Opinion

Global Warming: Mother Nature’s cold shoulder?

By this point, I’m sure you’re all tired of hearing and saying, “Sacré moo, it’s cold!” Welcome to the world of the Polar Vortex. However, the next person to say to me, “Where’s global warming NOW, huh??” gets a punch in the face. You are the reason we can’t have a nice planet.

Most environmental scientists refer to it as global climate change, NOT global warming. In addition to seeing hotter summers, we can also expect to see colder winters. Our highs and lows will be getting more extreme. A VERY limited version of the problem is the world is simply losing insulation. Just as the insulation of your house keeps you cool in the summer and warm in the winter, so the atmosphere protect the Earth.

Here’s the problem with climate change issues in the media: no one seems to scientifically discuss the problem. When doing research for this piece, one of the top stories was how real estate website Trulia had noticed an intake in searches for warm-weather properties. It’s -15 in New York? Time to look for homes in Miami! How fascinating and not at all helpful, THANKS GOOGLE. 

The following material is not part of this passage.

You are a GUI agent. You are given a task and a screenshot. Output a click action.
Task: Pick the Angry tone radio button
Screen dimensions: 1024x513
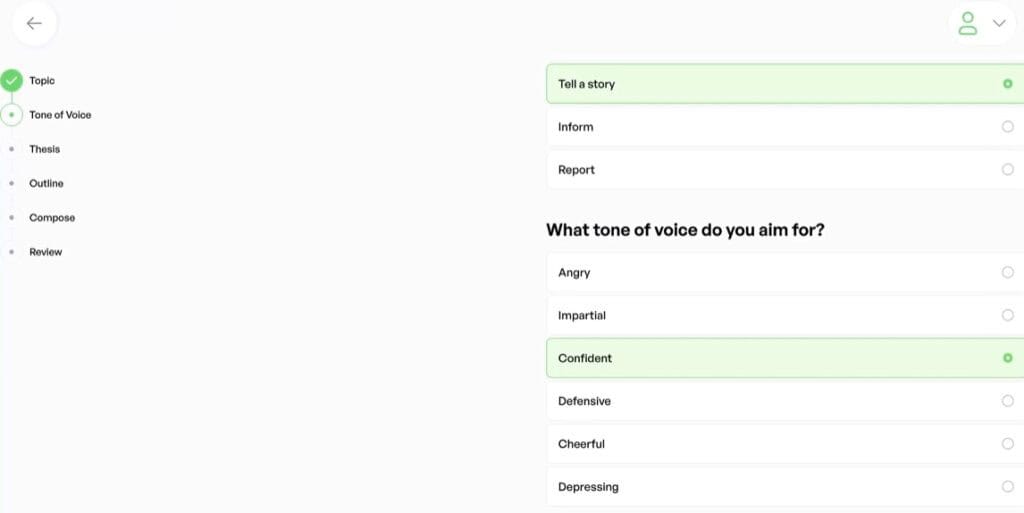(x=1007, y=272)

Or, like Fox News has pointed out, we should always question the moral fiber of environmental scientists before believing their findings. They might be making up their results for money! I think Heisenberg did the same thing. Step 1: examine particles. Step 2: propose law of uncertainty. Step 3: profit.

Sorry to burst your bubble, climate change deniers, but you’re fighting a losing battle. You’re out on a sheet of melting ice along with the polar bears. The Polar Vortex is a real, regularly occurring atmospheric phenomenon, documented since the 1860s. In layman’s terms: large pockets of frigid air develop in the Arctic when a lack of cloud cover lets heat escape into space. The air hangs out in the upper atmosphere, hemmed in by strong west-to-east jet winds.

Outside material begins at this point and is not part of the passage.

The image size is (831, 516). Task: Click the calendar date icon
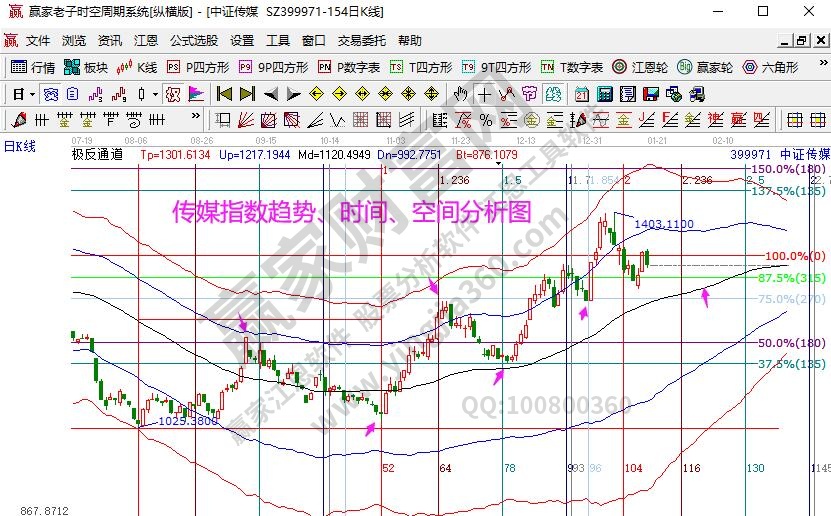pos(581,94)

Sometimes though, the jet winds are simply not strong enough to keep the bubble of frigidity in its normal spot, and it moves south like Sherman’s army, leaving sadness and shivering in its wake. North America and Europe are hit with icy blasts worthy of Elsa of Arendelle, while Alaska, Siberia, and stretches of northern Asia are practically balmy with temperatures in the 50s. It’s colder in Nashville, Tennessee than in Nome, Alaska. And that’s where Balto is set!

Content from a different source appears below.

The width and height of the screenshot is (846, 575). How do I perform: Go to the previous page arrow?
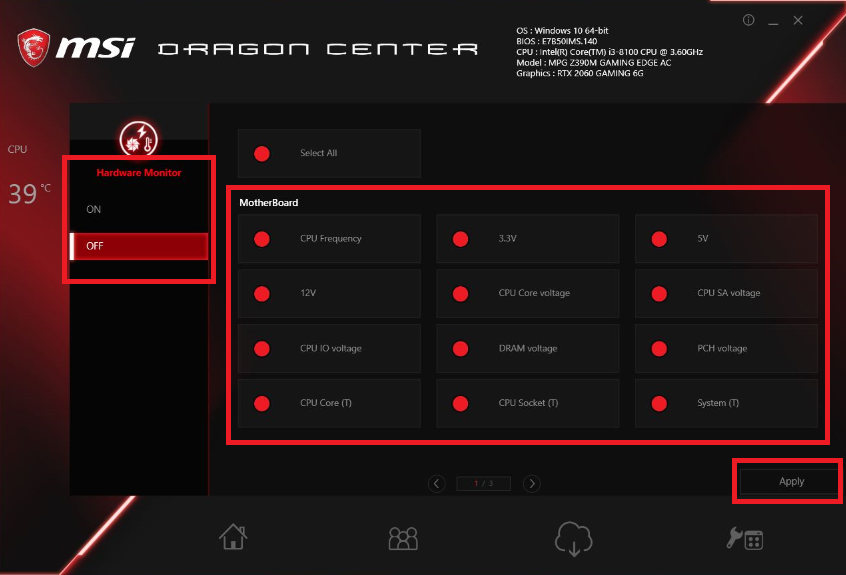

The jet winds behaving erratically, moving cold air to the south, are just a symptom of the condition. Unfortunately, they’re a symptom that’s taking up all of our attention: Arctic scientists are currently finding Polytrichum mosses thawed for the first time in 44,000 years. If that’s not enough proof about green house gasses and changing climates, then I have some great property in Kansas that will soon be oceanfront. So please, do us and the polar bears all a favor: stop complaining how it’s so cold, doesn’t Mother Nature know it’s the South here, and the store ran out of bread. The cold descending where it doesn’t belong is a symptom of our continued irresponsibility towards atmospheric preservation. Sometimes just desserts can be icy.